**What is required**: What needs transcribing is the line with "Screen dimensions: 472x379" and every line after it to the end of the records, exactly and alone, with no pictures.

Collected data entries:
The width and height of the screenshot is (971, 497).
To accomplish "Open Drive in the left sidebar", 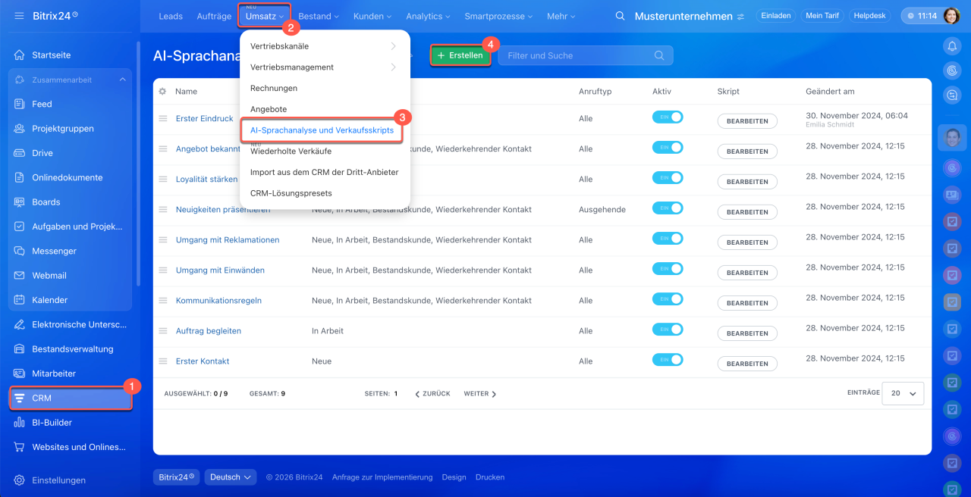I will pos(42,153).
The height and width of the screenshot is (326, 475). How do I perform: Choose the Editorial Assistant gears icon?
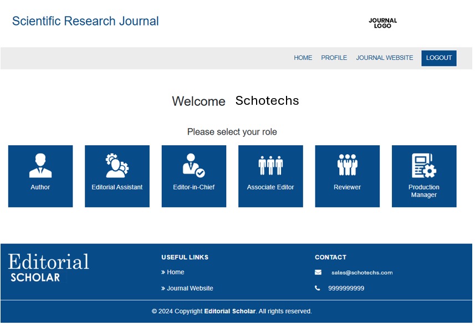click(117, 166)
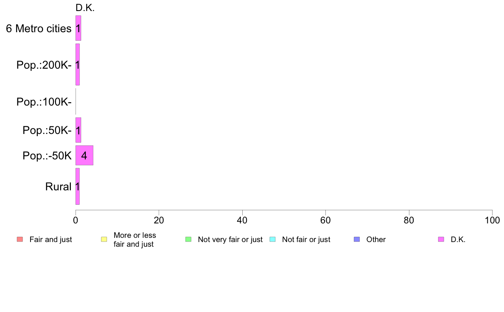Image resolution: width=504 pixels, height=312 pixels.
Task: Click the Pop.:100K- category label
Action: tap(44, 102)
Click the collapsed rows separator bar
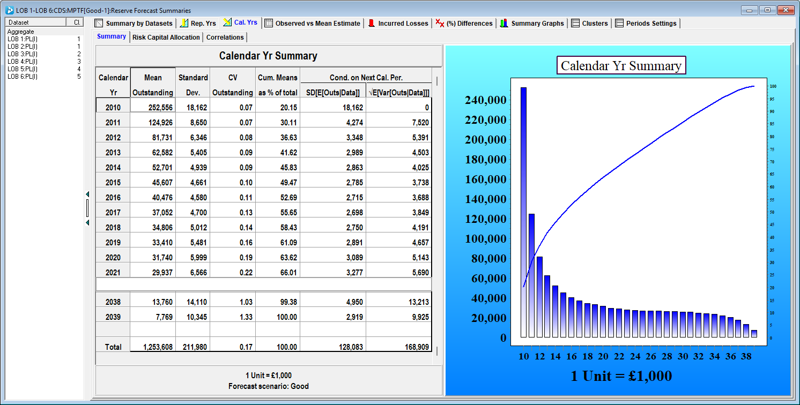 (264, 284)
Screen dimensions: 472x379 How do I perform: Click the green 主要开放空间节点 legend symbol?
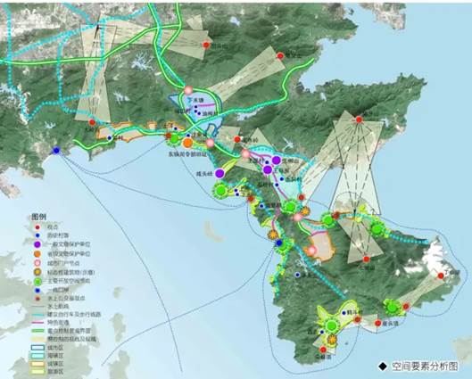click(x=37, y=282)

**Response to this task**:
Screen dimensions: 472x379 How do I perform: Click the green 主要开放空间节点 legend symbol?
click(x=37, y=282)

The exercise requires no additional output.